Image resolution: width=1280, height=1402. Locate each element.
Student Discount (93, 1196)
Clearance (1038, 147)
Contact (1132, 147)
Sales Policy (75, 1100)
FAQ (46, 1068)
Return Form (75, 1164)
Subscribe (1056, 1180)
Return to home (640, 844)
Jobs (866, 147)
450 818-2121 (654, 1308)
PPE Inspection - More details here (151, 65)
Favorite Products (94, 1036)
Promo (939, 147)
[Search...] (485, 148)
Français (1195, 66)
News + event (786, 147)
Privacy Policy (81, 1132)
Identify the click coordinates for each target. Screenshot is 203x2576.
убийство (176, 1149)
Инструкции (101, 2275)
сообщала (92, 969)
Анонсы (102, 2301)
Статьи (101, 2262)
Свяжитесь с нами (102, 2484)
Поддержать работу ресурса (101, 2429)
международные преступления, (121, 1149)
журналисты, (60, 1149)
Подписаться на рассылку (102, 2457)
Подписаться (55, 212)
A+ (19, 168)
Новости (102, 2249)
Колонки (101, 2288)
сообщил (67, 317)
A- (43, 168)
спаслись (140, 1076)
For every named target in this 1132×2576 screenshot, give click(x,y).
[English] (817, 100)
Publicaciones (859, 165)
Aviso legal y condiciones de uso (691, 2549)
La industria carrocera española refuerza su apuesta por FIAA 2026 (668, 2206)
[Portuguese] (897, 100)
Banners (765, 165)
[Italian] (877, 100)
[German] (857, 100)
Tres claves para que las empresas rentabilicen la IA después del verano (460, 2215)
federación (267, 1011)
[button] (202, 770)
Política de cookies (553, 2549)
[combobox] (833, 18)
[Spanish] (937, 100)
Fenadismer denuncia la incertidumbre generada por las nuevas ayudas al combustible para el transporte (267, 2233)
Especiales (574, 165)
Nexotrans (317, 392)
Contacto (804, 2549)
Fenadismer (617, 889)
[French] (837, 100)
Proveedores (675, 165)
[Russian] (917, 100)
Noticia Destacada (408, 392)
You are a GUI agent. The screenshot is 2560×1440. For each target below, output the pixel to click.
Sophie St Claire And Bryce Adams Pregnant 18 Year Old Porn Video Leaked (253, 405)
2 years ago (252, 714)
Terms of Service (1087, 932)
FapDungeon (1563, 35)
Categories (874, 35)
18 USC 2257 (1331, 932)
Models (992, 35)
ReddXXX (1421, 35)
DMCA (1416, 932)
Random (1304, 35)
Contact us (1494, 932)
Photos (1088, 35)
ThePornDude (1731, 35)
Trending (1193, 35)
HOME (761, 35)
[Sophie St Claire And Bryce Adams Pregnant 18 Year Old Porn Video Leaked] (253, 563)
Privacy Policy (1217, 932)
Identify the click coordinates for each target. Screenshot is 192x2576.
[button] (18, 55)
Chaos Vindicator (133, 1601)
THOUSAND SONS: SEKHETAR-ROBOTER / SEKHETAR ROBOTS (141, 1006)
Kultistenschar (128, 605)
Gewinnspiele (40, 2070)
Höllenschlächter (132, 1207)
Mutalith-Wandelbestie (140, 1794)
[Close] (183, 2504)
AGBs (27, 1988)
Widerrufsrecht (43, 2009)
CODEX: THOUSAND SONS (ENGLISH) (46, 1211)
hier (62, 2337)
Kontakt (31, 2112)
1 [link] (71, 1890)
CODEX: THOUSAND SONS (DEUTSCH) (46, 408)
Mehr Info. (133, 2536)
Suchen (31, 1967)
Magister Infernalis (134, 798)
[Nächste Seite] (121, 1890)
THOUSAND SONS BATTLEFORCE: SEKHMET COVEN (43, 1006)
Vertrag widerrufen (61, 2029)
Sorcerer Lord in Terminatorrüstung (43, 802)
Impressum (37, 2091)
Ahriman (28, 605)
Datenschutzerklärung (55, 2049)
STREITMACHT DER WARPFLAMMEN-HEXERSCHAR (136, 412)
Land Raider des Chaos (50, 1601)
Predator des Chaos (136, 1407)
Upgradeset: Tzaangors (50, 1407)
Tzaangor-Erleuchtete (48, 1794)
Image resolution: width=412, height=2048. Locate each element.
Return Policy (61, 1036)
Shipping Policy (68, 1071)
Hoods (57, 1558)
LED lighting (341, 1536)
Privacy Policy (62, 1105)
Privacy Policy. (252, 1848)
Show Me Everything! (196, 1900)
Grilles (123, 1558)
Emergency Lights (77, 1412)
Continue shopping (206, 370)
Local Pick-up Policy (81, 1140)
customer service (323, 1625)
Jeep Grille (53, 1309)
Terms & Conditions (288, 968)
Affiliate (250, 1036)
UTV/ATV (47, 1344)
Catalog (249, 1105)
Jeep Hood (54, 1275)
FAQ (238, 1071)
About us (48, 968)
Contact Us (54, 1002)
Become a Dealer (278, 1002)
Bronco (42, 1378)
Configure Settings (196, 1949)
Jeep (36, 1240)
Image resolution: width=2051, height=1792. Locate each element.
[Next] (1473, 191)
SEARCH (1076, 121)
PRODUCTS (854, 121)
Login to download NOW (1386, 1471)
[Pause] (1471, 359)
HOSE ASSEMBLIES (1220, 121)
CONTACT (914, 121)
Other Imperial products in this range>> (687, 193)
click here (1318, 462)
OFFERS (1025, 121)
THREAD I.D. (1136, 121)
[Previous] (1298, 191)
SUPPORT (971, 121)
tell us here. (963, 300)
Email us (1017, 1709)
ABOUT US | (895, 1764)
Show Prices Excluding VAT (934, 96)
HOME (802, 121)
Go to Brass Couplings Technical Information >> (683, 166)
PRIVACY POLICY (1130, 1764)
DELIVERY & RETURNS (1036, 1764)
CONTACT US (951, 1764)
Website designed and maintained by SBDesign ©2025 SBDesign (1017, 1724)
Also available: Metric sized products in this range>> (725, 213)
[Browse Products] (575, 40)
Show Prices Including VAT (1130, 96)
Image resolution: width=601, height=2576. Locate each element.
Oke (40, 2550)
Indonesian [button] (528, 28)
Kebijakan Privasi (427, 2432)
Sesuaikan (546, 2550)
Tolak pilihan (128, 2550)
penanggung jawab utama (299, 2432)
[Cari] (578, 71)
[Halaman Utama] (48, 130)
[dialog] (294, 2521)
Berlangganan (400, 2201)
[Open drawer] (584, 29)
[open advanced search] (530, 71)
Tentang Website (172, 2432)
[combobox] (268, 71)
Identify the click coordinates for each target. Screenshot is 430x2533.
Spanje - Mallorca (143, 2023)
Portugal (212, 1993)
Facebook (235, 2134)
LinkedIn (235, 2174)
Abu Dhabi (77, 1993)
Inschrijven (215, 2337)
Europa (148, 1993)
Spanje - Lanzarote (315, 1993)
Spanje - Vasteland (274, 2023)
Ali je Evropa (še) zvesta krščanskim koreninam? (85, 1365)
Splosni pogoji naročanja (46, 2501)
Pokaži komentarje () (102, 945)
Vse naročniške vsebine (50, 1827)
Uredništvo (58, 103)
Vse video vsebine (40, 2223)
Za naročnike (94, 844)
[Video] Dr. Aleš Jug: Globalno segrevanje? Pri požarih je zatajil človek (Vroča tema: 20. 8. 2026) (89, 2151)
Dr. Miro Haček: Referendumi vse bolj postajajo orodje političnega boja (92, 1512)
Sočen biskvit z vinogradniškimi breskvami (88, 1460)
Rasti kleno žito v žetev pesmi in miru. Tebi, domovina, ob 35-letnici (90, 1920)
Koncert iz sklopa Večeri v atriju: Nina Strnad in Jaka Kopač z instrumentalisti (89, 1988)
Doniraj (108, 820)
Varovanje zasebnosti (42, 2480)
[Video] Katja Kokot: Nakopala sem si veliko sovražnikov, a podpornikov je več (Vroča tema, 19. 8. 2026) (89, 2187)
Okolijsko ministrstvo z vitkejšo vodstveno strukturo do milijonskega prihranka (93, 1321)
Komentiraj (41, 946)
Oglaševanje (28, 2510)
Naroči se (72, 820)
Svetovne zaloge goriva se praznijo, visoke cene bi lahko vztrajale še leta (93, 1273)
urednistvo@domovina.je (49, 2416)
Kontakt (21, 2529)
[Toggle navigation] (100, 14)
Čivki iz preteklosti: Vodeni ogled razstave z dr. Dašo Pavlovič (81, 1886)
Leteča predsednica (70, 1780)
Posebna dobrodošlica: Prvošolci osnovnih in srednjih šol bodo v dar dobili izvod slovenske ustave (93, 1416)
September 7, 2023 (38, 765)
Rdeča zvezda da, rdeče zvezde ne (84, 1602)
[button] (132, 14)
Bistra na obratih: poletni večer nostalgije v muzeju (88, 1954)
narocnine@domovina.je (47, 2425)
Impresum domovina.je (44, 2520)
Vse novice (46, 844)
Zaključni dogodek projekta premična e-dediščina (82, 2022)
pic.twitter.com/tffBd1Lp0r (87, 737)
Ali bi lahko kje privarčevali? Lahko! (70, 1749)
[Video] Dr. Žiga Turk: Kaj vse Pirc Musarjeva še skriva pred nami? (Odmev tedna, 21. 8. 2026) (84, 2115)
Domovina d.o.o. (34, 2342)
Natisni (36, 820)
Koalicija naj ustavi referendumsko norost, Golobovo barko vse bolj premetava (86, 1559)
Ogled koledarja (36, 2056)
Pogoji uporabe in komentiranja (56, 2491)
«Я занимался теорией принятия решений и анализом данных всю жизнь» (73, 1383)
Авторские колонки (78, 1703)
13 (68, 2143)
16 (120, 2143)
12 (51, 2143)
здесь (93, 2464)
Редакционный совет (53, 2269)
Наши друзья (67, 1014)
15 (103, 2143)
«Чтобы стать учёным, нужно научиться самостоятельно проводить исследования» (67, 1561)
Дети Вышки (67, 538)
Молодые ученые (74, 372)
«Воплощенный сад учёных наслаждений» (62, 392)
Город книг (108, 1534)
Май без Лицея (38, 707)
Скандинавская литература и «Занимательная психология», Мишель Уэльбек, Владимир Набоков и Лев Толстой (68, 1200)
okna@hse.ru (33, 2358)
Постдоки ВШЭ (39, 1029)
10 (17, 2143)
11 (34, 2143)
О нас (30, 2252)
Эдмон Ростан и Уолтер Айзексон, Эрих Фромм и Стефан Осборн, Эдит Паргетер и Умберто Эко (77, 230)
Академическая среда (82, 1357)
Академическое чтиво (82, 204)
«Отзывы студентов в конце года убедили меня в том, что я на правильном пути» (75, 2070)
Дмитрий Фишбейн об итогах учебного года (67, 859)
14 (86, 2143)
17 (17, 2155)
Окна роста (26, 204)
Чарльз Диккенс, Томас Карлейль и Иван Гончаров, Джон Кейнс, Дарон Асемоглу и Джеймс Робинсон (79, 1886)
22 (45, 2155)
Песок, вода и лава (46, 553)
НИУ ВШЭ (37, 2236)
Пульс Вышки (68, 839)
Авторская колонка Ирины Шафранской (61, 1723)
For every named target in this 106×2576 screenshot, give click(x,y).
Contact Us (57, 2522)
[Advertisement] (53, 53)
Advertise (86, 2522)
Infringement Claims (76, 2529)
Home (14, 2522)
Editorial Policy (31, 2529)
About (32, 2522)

================================

### What to produce:
Give back, unchanged, the run of lines in the listing above that begins at the line containing "[French] (837, 100)" and ends at the line containing "Return Policy (61, 1036)", both included.

### Expected answer:
[French] (837, 100)
Proveedores (675, 165)
[Russian] (917, 100)
Noticia Destacada (408, 392)
You are a GUI agent. The screenshot is 2560×1440. For each target below, output the pixel to click.
Sophie St Claire And Bryce Adams Pregnant 18 Year Old Porn Video Leaked (253, 405)
2 years ago (252, 714)
Terms of Service (1087, 932)
FapDungeon (1563, 35)
Categories (874, 35)
18 USC 2257 (1331, 932)
Models (992, 35)
ReddXXX (1421, 35)
DMCA (1416, 932)
Random (1304, 35)
Contact us (1494, 932)
Photos (1088, 35)
ThePornDude (1731, 35)
Trending (1193, 35)
HOME (761, 35)
[Sophie St Claire And Bryce Adams Pregnant 18 Year Old Porn Video Leaked] (253, 563)
Privacy Policy (1217, 932)
Identify the click coordinates for each target. Screenshot is 192x2576.
[button] (18, 55)
Chaos Vindicator (133, 1601)
THOUSAND SONS: SEKHETAR-ROBOTER / SEKHETAR ROBOTS (141, 1006)
Kultistenschar (128, 605)
Gewinnspiele (40, 2070)
Höllenschlächter (132, 1207)
Mutalith-Wandelbestie (140, 1794)
[Close] (183, 2504)
AGBs (27, 1988)
Widerrufsrecht (43, 2009)
CODEX: THOUSAND SONS (ENGLISH) (46, 1211)
hier (62, 2337)
Kontakt (31, 2112)
1 [link] (71, 1890)
CODEX: THOUSAND SONS (DEUTSCH) (46, 408)
Mehr Info. (133, 2536)
Suchen (31, 1967)
Magister Infernalis (134, 798)
[Nächste Seite] (121, 1890)
THOUSAND SONS BATTLEFORCE: SEKHMET COVEN (43, 1006)
Vertrag widerrufen (61, 2029)
Sorcerer Lord in Terminatorrüstung (43, 802)
Impressum (37, 2091)
Ahriman (28, 605)
Datenschutzerklärung (55, 2049)
STREITMACHT DER WARPFLAMMEN-HEXERSCHAR (136, 412)
Land Raider des Chaos (50, 1601)
Predator des Chaos (136, 1407)
Upgradeset: Tzaangors (50, 1407)
Tzaangor-Erleuchtete (48, 1794)
Image resolution: width=412, height=2048. Locate each element.
Return Policy (61, 1036)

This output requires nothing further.